[Material for the task — start]
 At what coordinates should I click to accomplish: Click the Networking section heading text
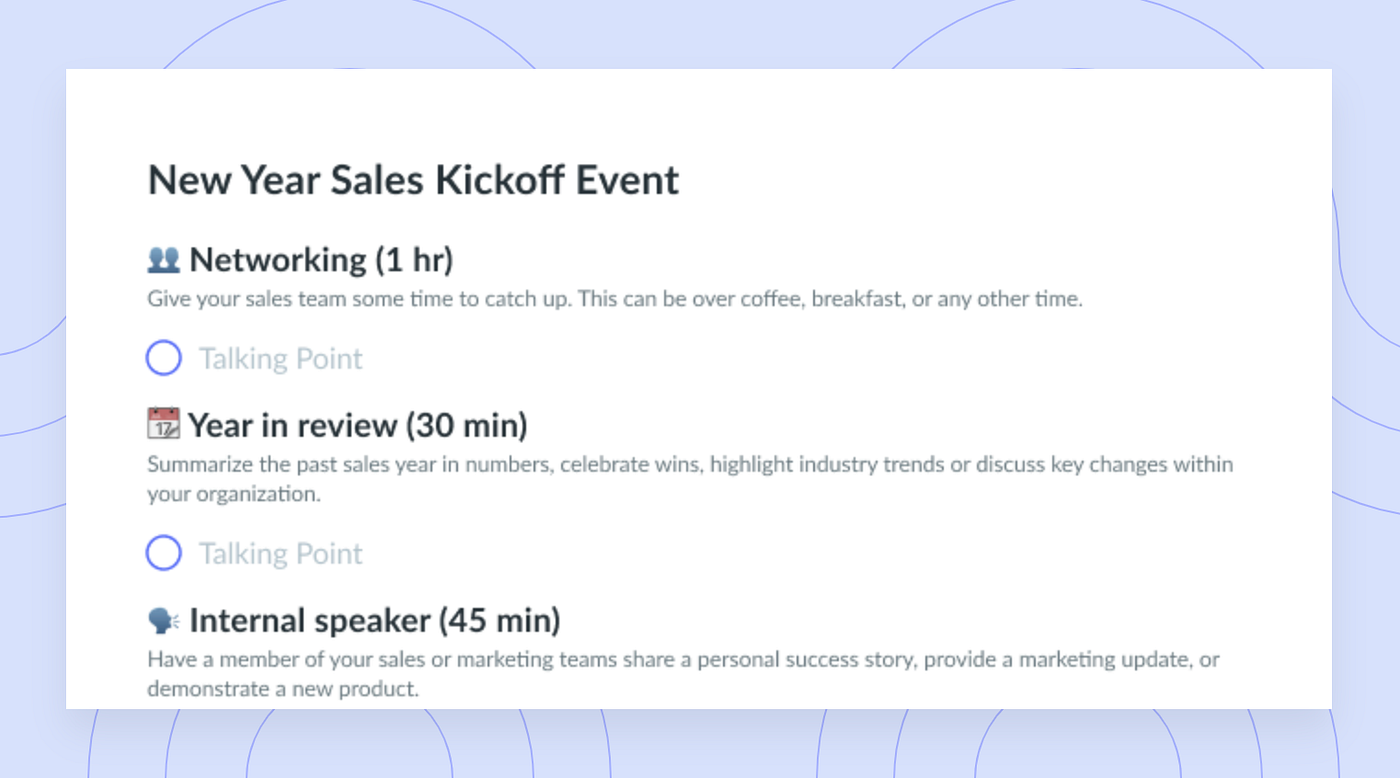click(x=321, y=260)
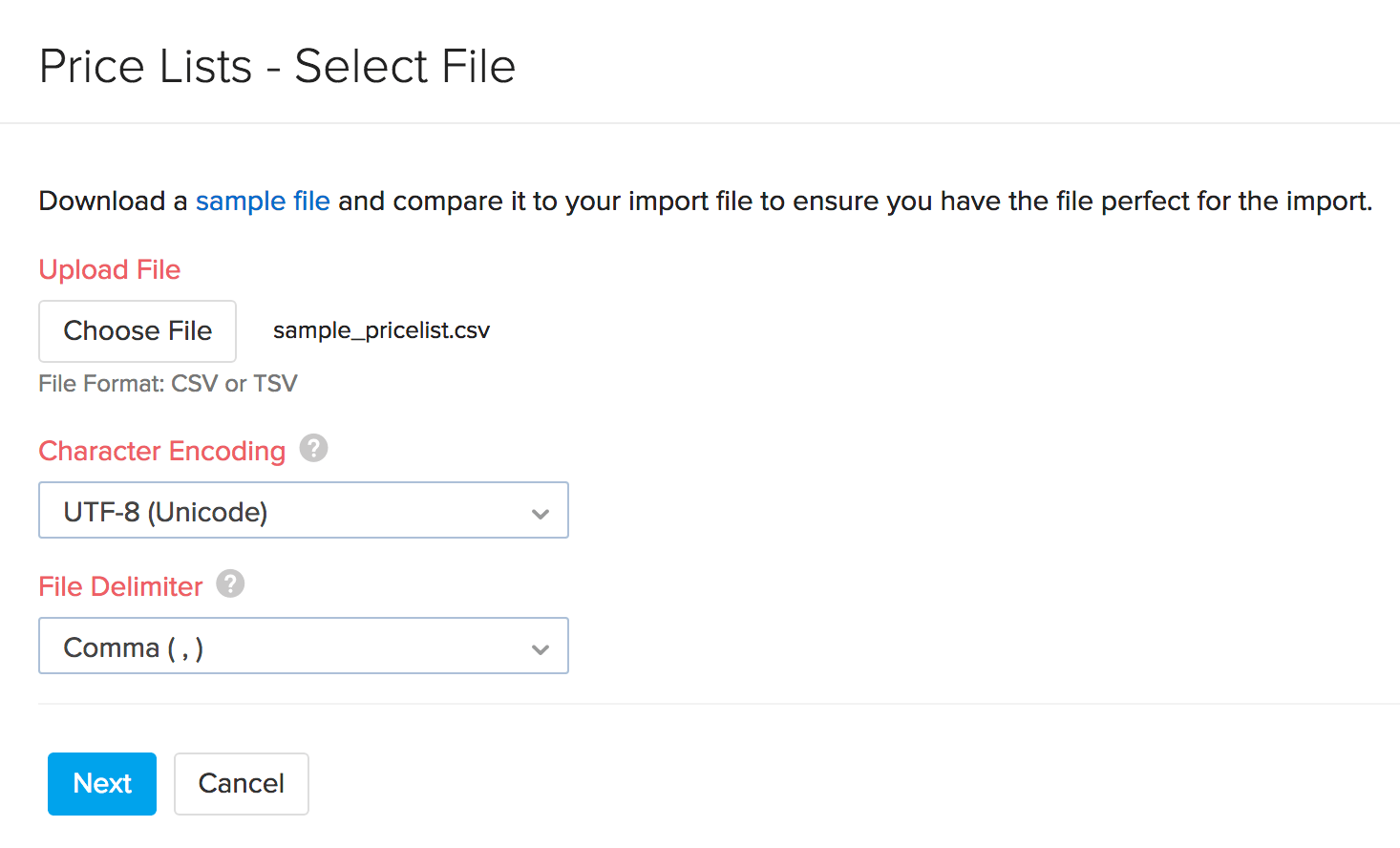Select the sample file hyperlink text
The height and width of the screenshot is (848, 1400).
coord(263,201)
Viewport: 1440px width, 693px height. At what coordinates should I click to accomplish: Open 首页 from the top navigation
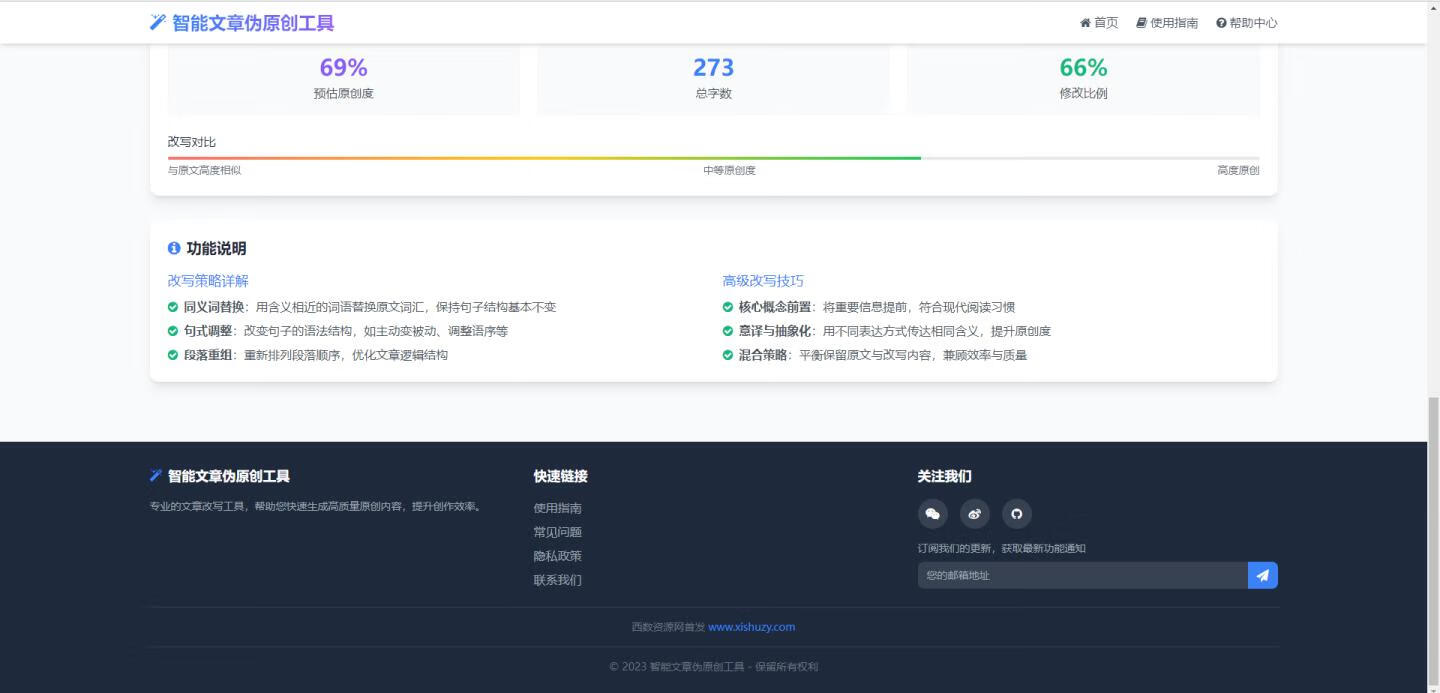(1097, 22)
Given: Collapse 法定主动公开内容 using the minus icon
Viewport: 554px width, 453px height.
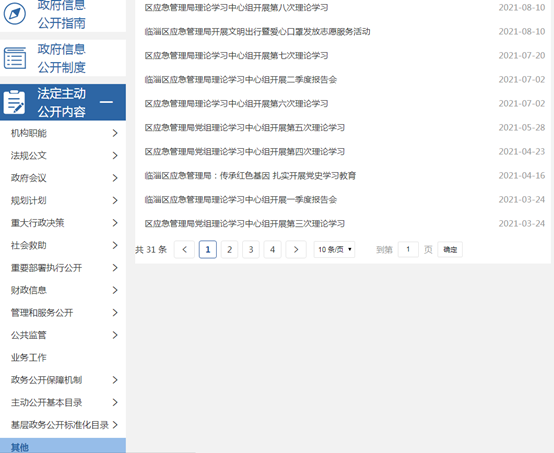Looking at the screenshot, I should (x=106, y=102).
[Material for the task — finish]
--- What this task involves ---
Once the pictures are dropped, set down everything else in the records exactly.

--- Task answer ---
 At what coordinates should I click to accomplish: Click the Networking section heading text
click(x=321, y=260)
Select the sample file hyperlink text
The height and width of the screenshot is (848, 1400).
coord(263,201)
Viewport: 1440px width, 693px height. At what coordinates should I click to accomplish: Open 首页 from the top navigation
(1097, 22)
Given: Collapse 法定主动公开内容 using the minus icon
Viewport: 554px width, 453px height.
Looking at the screenshot, I should (x=106, y=102).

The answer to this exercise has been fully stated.